I am reading a wonderful book Meditation for Mortals by Olivier Burkeman. It’s made up of 28 short chapters, each offering reflections on the impermanence of life and how to make time for what truly matters.
The book is not a productivity advice book, atleast not in a common way. Instead it approaches from a different direction ; advising that we must first embrace the reality that life is finite, time is finite and we will never get everything done. Only when we embrace this internally, we can be ok with living in the present moment, without being overwhelmed about the past or the future.
In Chapter 5, “Day Five : Too much information”, Burkeman offers three pieces of information on how to manage the information overload. It is the second point which got me thinking deeper.
Resist the urge to stockpile knowledge. Most of the long-term benefits of reading arise not from facts you insert into your brain, but from the ways in which reading changes you, by shaping your sensibility, from which good works and good ideas will later flow.
That sentence challenged almost everything I’d learned about reading. We’re constantly told to take notes, highlight passages, summarize chapters, and store information efficiently. The internet overflows with advice on how to remember more from what we read. Yet Burkeman suggests something radically different : that reading is not about retaining but about becoming.

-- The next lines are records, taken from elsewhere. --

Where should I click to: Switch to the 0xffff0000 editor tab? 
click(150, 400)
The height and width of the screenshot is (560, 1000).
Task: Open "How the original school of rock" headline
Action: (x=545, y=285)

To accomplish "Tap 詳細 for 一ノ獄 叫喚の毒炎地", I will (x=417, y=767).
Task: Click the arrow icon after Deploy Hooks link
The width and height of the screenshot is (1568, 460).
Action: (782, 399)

No wonder, I was intrigued by what Olivier was trying to say. I sat with this for a while and realized how true it feels.

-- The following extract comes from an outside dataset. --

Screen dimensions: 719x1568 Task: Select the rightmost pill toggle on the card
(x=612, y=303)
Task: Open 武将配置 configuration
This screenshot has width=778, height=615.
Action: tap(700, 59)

The mind isn’t a storage device, it is more like a landscape, constantly reshaped by the rains of experiences and ideas.
The real benefit of reading is not that you can recall facts later but that you start to see differently. A story might quietly expand your empathy. A philosopher might sharpen your skepticism. A poet might deepen your attention to the world.
The difference is subtle but enormous. Stockpiling knowledge is about ownership: “I know this.” Cultivating sensibility is about orientation: “I see differently now.”

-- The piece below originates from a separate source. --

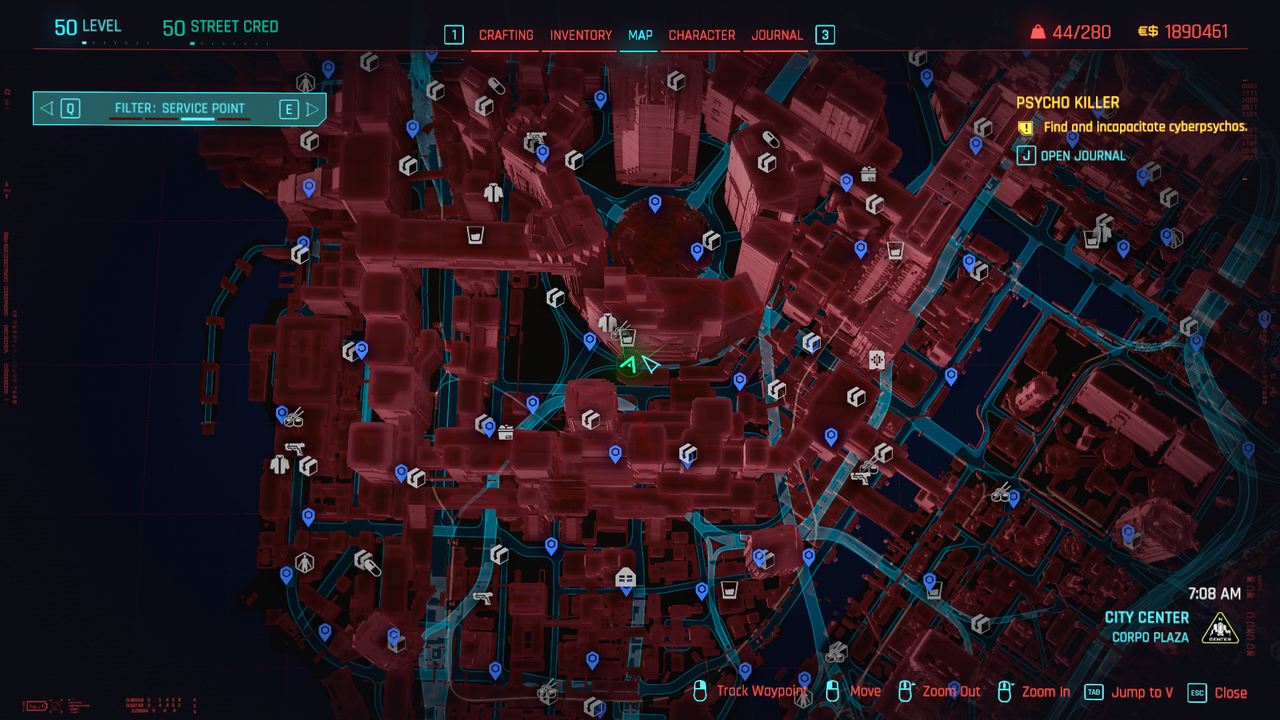Cycle the filter backward with the left arrow

(x=46, y=108)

In the end, the measure of a book is not how much you remember but how differently you inhabit the world afterward. Reading should leave fingerprints on your way of thinking, not just notes in your journal.
To read deeply is to enter a lifelong apprenticeship to other minds : not to imitate them but to let their clarity, curiosity, and courage awaken your own. The ultimate goal of reading is not to know more, but to become more.